Female-to-Male (FTM) individuals may choose to pursue various surgical options as part of their gender transition. These surgeries aim to help align an individual’s physical characteristics with their gender identity. It’s important to note that not all FTM individuals opt for surgical procedures, and the decision to undergo surgery is highly personal and based on individual needs and preferences. Here are some common surgical options for FTM individuals:

  1. Chest Reconstruction (Top Surgery):
    • Double Incision Mastectomy: This is the most common technique for chest reconstruction in FTM individuals. It involves the removal of breast tissue through horizontal incisions made beneath the pectoral muscles. The nipples are often resized and repositioned to create a more masculine appearance. Liposuction may be used to remove excess fatty tissue in the chest area.
    • Periareolar or Keyhole Surgery: This technique is suitable for individuals with minimal breast tissue. It involves smaller incisions around the areola or in the underarm area, through which breast tissue is removed. This technique is best suited for individuals with smaller breasts and minimal excess skin.

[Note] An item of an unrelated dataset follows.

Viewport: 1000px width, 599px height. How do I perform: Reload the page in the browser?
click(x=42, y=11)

  2. Genital Reconstruction (Bottom Surgery):
    • Phalloplasty: Phalloplasty is a complex surgical procedure that constructs a neophallus (new penis) using tissue grafts from other parts of the body, such as the forearm, thigh, or abdomen. The procedure involves multiple stages and may include additional procedures for urethral lengthening and placement of penile implants for erectile function.
    • Metoidioplasty: Metoidioplasty is a procedure that enhances the growth of the clitoris (which can enlarge on testosterone) to create a neophallus. The ligaments holding the clitoris in place are released, and the clitoral tissue is repositioned to resemble a small penis. Additional procedures can include urethral lengthening and scrotoplasty (creation of a scrotum).

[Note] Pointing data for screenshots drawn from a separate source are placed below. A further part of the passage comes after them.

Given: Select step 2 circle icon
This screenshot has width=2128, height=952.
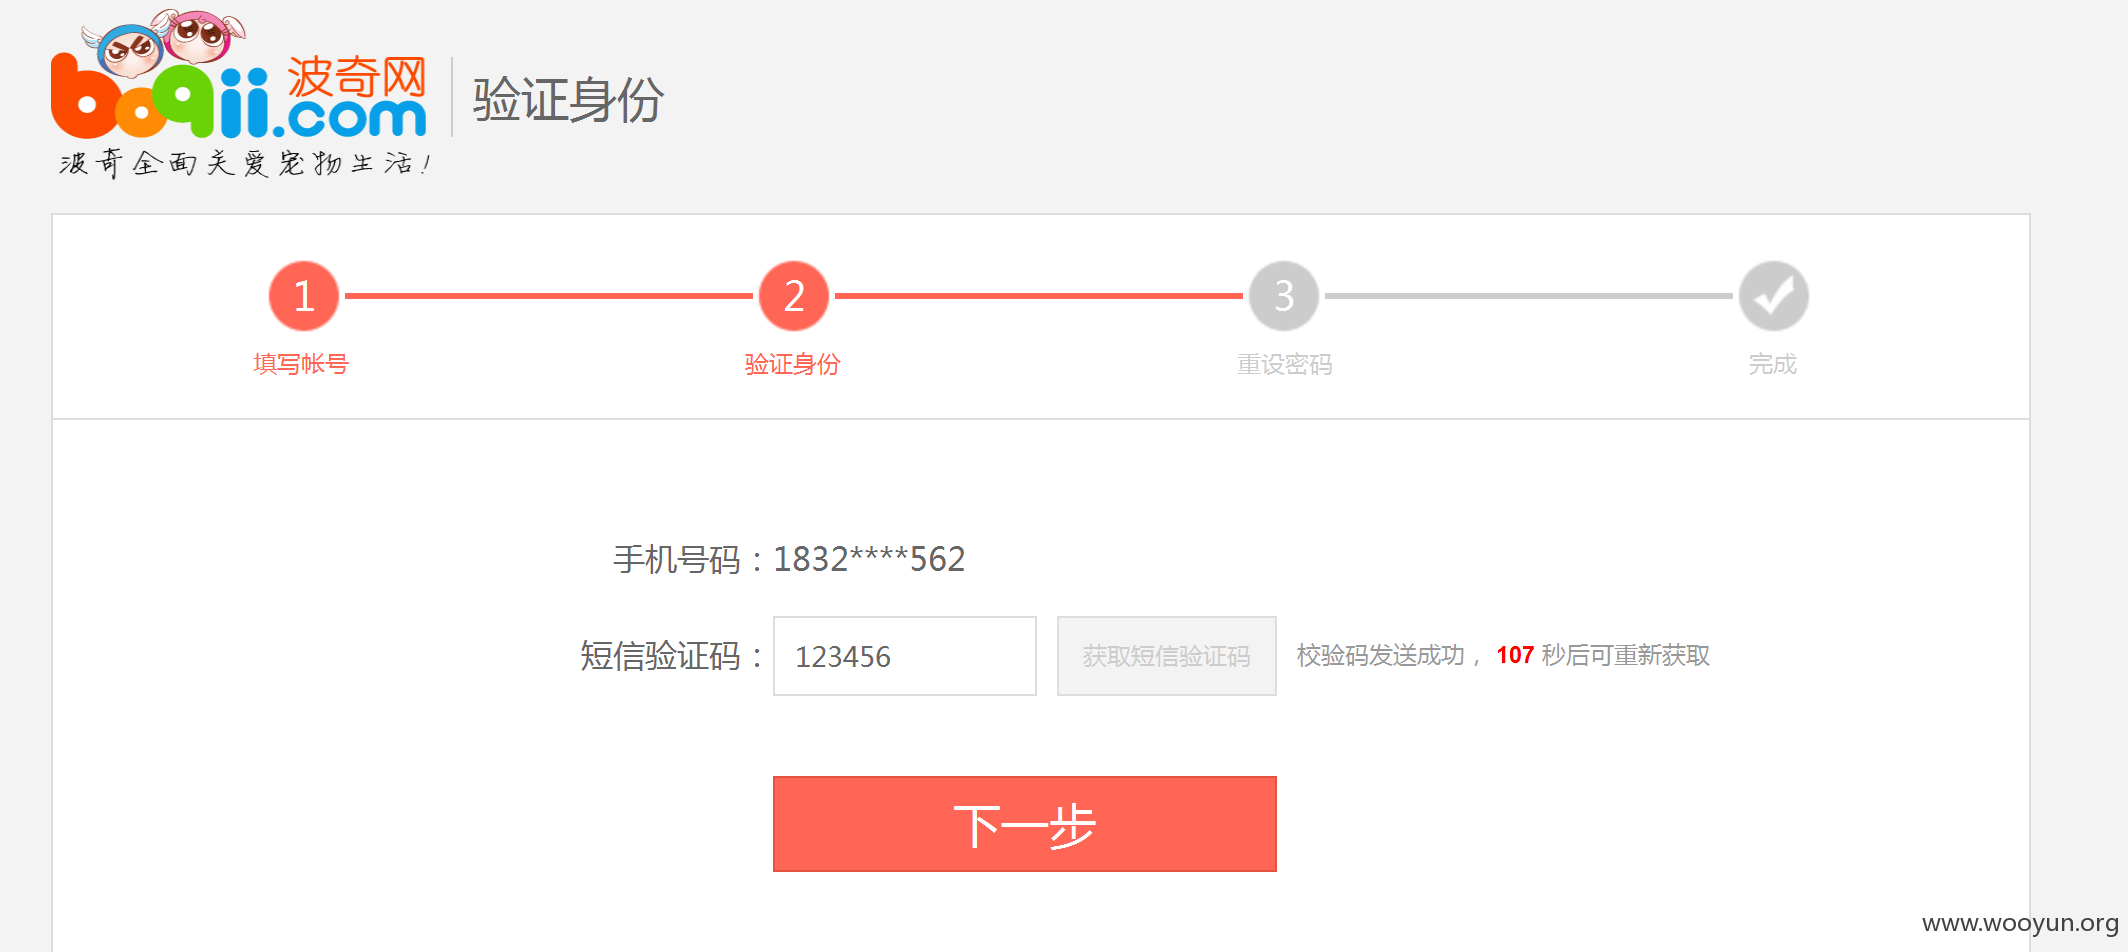Looking at the screenshot, I should [794, 296].
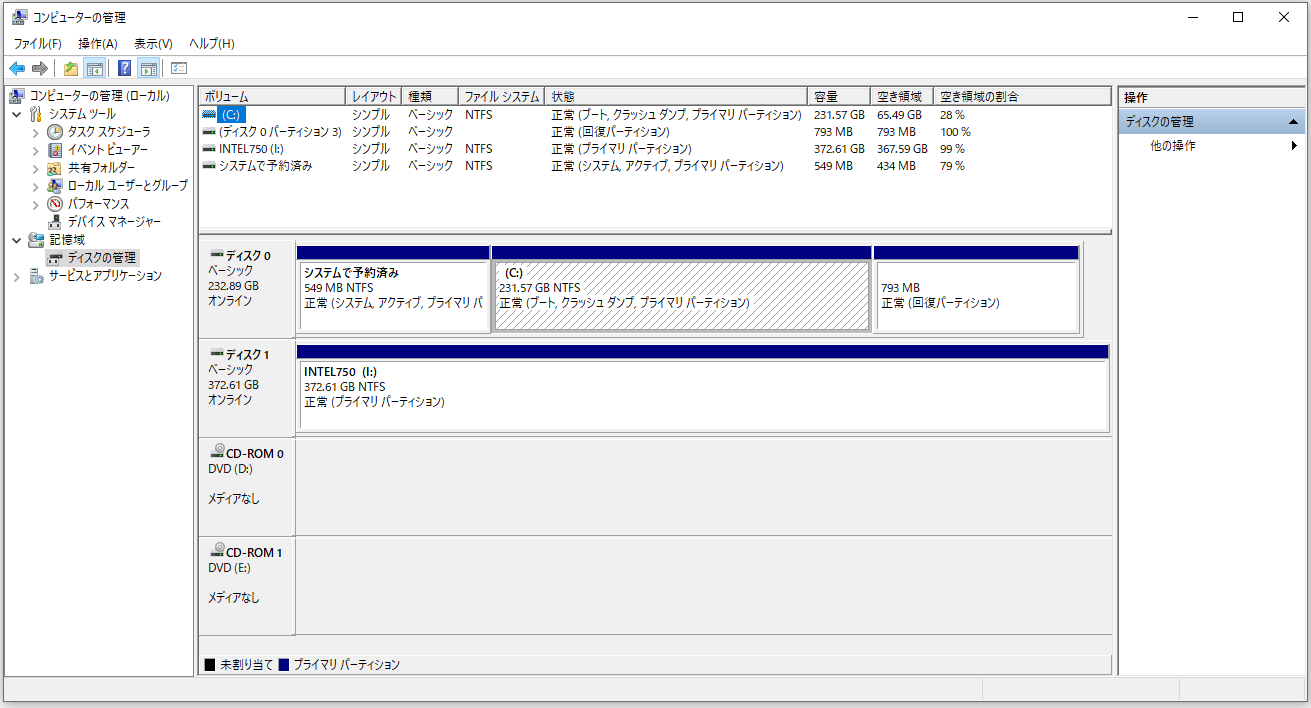The height and width of the screenshot is (708, 1311).
Task: Expand the タスク スケジューラ tree node
Action: (36, 132)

  3. Hysterectomy and Oophorectomy: FTM individuals who have not had a hysterectomy (removal of the uterus) and oophorectomy (removal of the ovaries) prior to or during their transition may choose to undergo these procedures. This is often done to stop menstruation and eliminate the need for ongoing gynecological care. However, it’s important to discuss potential health considerations and the impact on hormone levels with healthcare professionals.

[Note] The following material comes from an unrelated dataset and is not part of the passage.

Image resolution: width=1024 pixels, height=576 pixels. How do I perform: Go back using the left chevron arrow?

It’s crucial for FTM individuals considering surgery to consult with experienced healthcare professionals, such as plastic surgeons, urologists, or gynecologists, who specialize in transgender healthcare. These professionals can provide information about the available options, discuss the risks and benefits, and help individuals make informed decisions based on their specific circumstances and goals.

It’s worth noting that surgical procedures carry potential risks, require a thorough evaluation, and often involve a comprehensive evaluation process before proceeding. Mental health support and counseling may also be recommended before and after surgery to ensure well-being and assist with the transition process.